THE DATA ▸
*** Block opens ***

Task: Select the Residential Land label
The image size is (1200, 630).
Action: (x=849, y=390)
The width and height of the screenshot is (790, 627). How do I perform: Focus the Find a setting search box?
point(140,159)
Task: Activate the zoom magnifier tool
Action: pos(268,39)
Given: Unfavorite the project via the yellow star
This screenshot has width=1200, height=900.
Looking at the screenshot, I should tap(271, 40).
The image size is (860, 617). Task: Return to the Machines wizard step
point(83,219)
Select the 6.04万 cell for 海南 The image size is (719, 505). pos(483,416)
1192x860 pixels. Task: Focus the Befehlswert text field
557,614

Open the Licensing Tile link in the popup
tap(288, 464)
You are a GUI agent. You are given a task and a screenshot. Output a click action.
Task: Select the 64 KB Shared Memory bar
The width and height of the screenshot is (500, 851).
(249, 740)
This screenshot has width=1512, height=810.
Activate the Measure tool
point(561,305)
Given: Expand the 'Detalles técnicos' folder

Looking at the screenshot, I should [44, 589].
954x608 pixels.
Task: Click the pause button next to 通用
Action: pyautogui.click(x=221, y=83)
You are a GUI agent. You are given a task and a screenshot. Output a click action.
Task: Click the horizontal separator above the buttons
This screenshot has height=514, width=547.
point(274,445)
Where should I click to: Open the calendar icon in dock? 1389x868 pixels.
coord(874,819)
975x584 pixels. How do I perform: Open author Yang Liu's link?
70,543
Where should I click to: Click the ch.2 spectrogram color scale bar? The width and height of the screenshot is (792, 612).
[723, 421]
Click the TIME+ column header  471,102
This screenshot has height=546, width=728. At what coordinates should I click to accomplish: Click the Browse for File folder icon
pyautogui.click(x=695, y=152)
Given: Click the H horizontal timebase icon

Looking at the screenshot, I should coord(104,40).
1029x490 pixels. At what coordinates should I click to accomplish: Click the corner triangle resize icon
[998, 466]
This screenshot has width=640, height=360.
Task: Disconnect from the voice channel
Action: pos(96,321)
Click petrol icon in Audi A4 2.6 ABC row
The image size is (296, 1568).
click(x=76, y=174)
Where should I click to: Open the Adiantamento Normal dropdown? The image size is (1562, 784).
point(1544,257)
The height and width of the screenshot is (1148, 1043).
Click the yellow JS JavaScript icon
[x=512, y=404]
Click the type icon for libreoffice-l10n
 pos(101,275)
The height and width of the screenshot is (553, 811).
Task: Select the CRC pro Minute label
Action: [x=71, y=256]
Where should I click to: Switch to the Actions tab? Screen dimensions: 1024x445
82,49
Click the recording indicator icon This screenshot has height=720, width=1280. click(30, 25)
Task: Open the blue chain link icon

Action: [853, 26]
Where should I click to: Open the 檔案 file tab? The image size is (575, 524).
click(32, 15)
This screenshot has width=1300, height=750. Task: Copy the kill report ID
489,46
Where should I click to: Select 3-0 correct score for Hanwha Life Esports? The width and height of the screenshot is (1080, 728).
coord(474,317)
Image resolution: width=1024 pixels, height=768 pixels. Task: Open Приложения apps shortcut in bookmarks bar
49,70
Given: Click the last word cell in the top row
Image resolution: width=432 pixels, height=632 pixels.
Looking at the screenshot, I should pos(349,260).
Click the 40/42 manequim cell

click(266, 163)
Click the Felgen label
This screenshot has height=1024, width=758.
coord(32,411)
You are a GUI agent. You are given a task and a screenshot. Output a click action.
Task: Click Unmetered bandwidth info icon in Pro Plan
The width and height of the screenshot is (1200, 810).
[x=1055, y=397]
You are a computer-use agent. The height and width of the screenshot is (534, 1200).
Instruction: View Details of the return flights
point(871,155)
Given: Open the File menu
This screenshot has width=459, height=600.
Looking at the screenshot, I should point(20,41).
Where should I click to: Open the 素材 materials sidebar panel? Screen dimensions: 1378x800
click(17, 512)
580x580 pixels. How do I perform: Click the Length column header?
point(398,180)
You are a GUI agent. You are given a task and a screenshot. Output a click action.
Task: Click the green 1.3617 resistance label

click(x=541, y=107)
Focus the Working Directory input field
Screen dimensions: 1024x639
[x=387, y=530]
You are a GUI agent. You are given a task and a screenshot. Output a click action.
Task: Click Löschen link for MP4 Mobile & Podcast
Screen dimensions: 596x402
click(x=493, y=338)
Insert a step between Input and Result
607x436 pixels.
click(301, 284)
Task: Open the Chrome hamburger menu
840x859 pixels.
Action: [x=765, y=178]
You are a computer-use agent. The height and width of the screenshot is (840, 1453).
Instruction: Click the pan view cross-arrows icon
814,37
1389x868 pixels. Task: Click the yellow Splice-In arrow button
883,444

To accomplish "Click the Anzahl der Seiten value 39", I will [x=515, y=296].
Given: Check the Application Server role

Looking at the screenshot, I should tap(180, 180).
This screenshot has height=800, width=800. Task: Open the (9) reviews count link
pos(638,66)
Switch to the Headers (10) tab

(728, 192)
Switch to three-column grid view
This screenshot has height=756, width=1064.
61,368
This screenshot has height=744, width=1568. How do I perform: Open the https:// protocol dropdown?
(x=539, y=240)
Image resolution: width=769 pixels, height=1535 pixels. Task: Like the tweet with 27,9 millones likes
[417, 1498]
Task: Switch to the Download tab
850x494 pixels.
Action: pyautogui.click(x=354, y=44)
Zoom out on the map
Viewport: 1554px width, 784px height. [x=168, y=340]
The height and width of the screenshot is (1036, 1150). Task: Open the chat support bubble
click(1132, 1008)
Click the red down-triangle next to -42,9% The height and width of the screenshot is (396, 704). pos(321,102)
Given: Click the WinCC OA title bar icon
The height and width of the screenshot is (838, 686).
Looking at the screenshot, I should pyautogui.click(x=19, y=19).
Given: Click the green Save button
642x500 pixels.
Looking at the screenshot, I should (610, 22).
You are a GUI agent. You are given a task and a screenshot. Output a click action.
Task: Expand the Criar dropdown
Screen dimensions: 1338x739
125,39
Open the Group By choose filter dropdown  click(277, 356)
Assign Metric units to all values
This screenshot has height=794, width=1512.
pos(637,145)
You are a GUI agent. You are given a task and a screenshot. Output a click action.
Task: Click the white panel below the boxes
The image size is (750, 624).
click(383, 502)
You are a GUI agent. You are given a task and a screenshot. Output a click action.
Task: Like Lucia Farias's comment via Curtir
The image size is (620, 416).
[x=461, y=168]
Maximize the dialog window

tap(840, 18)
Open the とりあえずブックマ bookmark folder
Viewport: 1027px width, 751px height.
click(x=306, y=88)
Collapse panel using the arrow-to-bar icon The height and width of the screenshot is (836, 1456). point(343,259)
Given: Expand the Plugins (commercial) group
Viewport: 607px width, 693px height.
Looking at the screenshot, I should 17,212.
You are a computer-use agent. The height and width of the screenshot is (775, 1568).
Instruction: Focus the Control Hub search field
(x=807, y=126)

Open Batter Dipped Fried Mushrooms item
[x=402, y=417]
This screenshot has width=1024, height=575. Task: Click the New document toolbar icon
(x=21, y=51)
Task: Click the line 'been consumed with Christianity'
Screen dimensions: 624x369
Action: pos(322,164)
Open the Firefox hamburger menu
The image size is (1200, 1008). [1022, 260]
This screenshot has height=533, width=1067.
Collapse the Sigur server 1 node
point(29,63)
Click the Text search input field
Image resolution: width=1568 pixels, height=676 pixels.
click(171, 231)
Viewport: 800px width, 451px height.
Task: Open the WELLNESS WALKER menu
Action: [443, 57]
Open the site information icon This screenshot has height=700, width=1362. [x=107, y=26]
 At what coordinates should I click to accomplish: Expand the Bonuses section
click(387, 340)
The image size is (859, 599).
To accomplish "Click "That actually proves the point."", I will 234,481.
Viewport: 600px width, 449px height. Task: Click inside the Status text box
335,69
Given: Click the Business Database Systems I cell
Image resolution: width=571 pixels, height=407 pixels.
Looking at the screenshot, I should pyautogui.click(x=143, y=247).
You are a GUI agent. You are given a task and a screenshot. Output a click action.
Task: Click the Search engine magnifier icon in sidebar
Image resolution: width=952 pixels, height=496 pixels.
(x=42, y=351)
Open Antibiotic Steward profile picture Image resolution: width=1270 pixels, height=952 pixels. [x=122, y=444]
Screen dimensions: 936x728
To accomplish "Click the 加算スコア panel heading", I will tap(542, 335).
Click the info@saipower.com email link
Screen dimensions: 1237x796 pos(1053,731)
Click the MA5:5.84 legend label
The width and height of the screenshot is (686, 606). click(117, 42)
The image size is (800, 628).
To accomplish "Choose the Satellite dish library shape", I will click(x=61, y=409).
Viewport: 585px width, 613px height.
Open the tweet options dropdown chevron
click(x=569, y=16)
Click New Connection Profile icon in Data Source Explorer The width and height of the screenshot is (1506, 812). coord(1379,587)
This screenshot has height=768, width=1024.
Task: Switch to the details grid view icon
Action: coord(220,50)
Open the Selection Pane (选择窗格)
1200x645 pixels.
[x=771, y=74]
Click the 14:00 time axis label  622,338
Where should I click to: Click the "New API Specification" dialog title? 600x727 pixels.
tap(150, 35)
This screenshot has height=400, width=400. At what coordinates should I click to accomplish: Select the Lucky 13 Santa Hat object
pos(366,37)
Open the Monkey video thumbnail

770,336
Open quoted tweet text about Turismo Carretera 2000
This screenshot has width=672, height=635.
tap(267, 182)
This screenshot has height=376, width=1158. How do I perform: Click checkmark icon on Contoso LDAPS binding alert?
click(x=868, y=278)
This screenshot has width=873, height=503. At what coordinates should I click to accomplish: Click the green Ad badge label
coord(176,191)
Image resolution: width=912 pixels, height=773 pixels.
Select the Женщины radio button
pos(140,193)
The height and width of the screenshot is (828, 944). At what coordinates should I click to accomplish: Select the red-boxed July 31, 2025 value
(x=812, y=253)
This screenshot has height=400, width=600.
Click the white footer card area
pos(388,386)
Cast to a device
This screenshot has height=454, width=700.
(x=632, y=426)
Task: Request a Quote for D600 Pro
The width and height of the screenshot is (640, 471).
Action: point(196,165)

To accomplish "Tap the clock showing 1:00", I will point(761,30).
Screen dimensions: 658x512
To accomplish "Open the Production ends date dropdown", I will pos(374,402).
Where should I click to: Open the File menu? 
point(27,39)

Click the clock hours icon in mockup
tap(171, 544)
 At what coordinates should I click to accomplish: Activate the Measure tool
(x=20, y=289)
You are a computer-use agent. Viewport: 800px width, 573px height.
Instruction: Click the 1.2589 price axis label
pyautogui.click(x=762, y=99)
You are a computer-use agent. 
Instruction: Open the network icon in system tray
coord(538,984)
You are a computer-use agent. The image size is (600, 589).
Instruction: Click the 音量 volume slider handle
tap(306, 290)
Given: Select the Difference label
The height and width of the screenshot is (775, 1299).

*** Block closes ***

EXERCISE DIRECTIONS ▸ Going back to the entries above, set down exactly the lines that begin at the one with "The height and width of the screenshot is (1036, 1150)." and end at the one with "Task: Click the white panel below the boxes", both included, and nothing else.

WRITTEN RESPONSE ▸
The height and width of the screenshot is (1036, 1150). Task: Open the chat support bubble
click(1132, 1008)
Click the red down-triangle next to -42,9% The height and width of the screenshot is (396, 704). pos(321,102)
Given: Click the WinCC OA title bar icon
The height and width of the screenshot is (838, 686).
Looking at the screenshot, I should pyautogui.click(x=19, y=19).
Given: Click the green Save button
642x500 pixels.
Looking at the screenshot, I should (610, 22).
You are a GUI agent. You are given a task and a screenshot. Output a click action.
Task: Expand the Criar dropdown
Screen dimensions: 1338x739
125,39
Open the Group By choose filter dropdown  click(277, 356)
Assign Metric units to all values
This screenshot has height=794, width=1512.
pos(637,145)
You are a GUI agent. You are given a task and a screenshot. Output a click action.
Task: Click the white panel below the boxes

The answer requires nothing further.